### Textauszug

::::::::::

Originell hatte Andreas Dohmen in „Portraits und Wiederholung“
sieben Singstimmen um Diktiergeräte und Resonanztrommeln ergänzt.
Stimmen und Instrumente waren gleichberechtigt in Fred Zellers „Jetzt“,
das mit elementarem Material den Schaffensimpuls auskomponierte,
ein Präludium zum nicht mehr folgenden Werk. Den Höhepunkt
bildete Enno Poppes um zahlreiche Nebeninstrumente angereicherte
Ensemblekomposition „Knabenträume“, vom Komponisten
selbst dirigiert.
Italien
Der italienische Avantgardist Franco Evangelisti wurde anlässlich
seines 80. Geburtstags umfassend vorgestellt. Bevor der Komponist
1962 in sein mehrjähriges Schweigen verfiel, hatte er noch
zusammen mit dem Szenographen Franco Nonni seine Mimische Aktion
„Die Schachtel“ entworfen. Dieses wegen seiner überwiegend
visuellen Dimension für Rundfunkzwecke denkbar ungeeignete
Projekt, mit dem die Retrospektive begann, war als künstlerische
Tabula rasa auch für Konzertbesucher eine Herausforderung.
Evangelisti wollte mit jeder Komposition etwas kompromisslos Neues
schaffen und mit der Aleatorik den Musikern ein „Feld von
Möglichkeiten“ bieten. „Random or not Random“
(Zufall oder kein Zufall), sein einziges Orchesterwerk, besteht
nur aus Notaten struktureller Ideen. Konsequent spielte es das Rundfunk-Sinfonieorchester
Berlin unter Roland Kluttig zwei Mal in verschiedenen Versionen.
Der Unterschied war erstaunlich: vernahm man beim ersten Mal eine
Folge überwiegend geräuschhafter Einzelereignisse, so
meinte man beim zweiten Mal trotz großer Pausen einen gerichteten
Prozess zu hören. Da diese Zufallsstudie John Cage und seiner
„exquisiten Poesie des Nichts“ gewidmet war, stellte
sich eine Querverbindung zu Dusapin und dessen ebenfalls zum Festival
gehörender „Faustus“-Oper her.
Bei diesem Orchesterkonzert im Großen Saal des Konzerthauses
kam VOID II für Saxophon, Klavier und Schlagzeug mit Orchester
von Nikolaus Brass zur Uraufführung. Angeregt durch das Jüdische
Museum Daniel Libeskinds enthält die Komposition strukturelle
Leerräume, die – anders als bei Evangelisti – nicht
menschliche Freiheit symbolisieren, sondern Verlust und Vernichtung.

::::::::::

### Gegebene Daten
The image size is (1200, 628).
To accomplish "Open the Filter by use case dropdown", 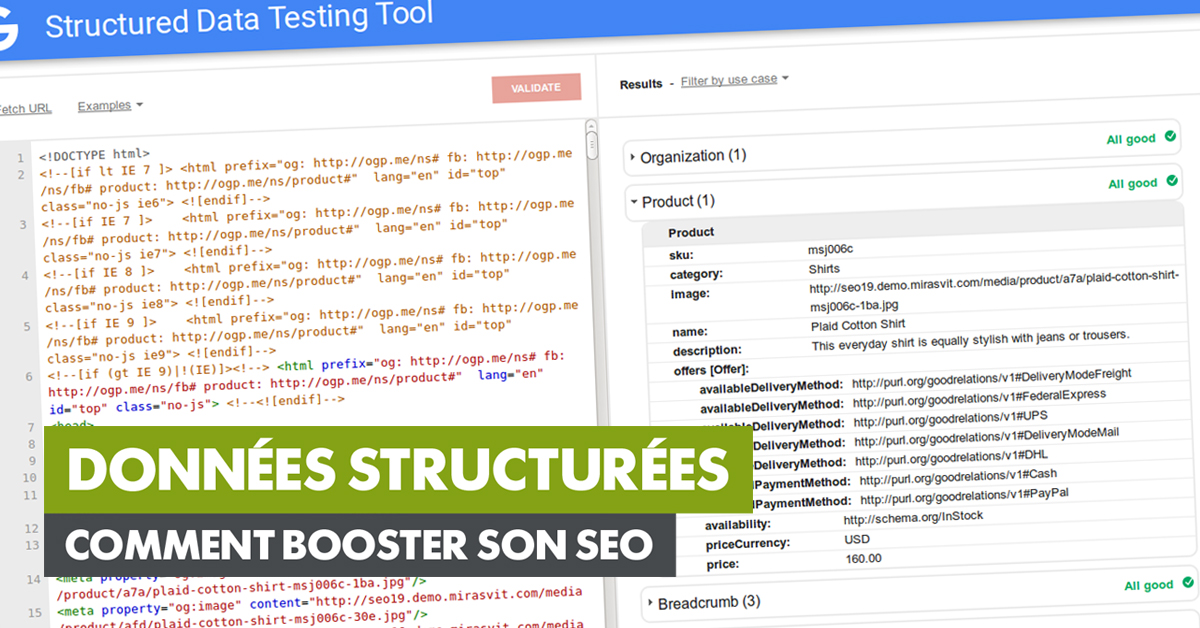I will 735,80.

::::::::::

### Aufgaben
A – Wer dirigierte laut dem Konzertbericht die Ensemblekomposition „Knabenträume“?
B – Setze den Konzertbericht im Anschluss an seinen letzten Satz fort.
Die Daten stammen aus einer anderen Quelle.

### Lösungen
A – Enno Poppe, der Komponist selbst.

B –
Diesen hohen künstlerischen wie moralischen Anspruch löste
Brass zumindest teilweise durch das Gegenüber pulsierender
Glockenspielklänge, orchestraler Schreie und differenziert
auskomponierter Statik ein. Noch mehr überzeugte die Streicherkomposition
„The Nameless City“ des früh verstorbenen Fausto
Romitelli, dessen Schaffen beim nächsten UltraSchall-Festival
umfassender vorgestellt werden soll. Dagegen konnte die DAAD-Stipendiatin
Lucia Ronchetti die philosophischen Ambitionen ihres Orchesterstücks
„Schiffbruch mit Zuschauer“ nicht einlösen.
Mit kleiner besetzten Werken bot die Italienerin aber an einem
eigenen Abend einen sehr anregenden Kontrast zu ihrem französischen
DAAD-Kollegen Mark André. So differenziert das ensemble recherche
dessen Werke für Ensemble, Bassklarinette solo und Streichtrio
spielte, so zeigten sie in der Beschränkung auf leise Geräusche
doch immer wieder die gleiche Verweigerungshaltung des Lehrers Lachenmann.
Lucia Ronchettis Musik wirkte vielgestaltiger, beweglicher und geistesgegenwärtiger.
Ganz neue Klangwelten eröffneten sich in „Il sonno di
Atys“, einer Studie für Viola und Live-Elektronik. Dass
die Römerin, eine Schülerin von Busotti, Sciarrino und
Grisey, auch eine hochbegabte Komödiantin ist, bewies sie in
ihrer neuen Vokalkomposition „Pinocchio, una storia parallela“
für vier Männerstimmen, von den Neuen Vocalsolisten mit
ebenso virtuosem Witz vorgetragen wie die abschließende Commedia
harmonica „Anatra al sal“, eine Meditation über
das Kochen.
Choroper „Angst“
Zur Uraufführung der Choroper „Angst“ von Christian
Jost war man mit großen, vielleicht zu großen Erwartungen
gekommen. Konnte dieses Thema noch eindringlicher gestaltet werden
als schon 1909 in Schönbergs Monodram „Erwartung“?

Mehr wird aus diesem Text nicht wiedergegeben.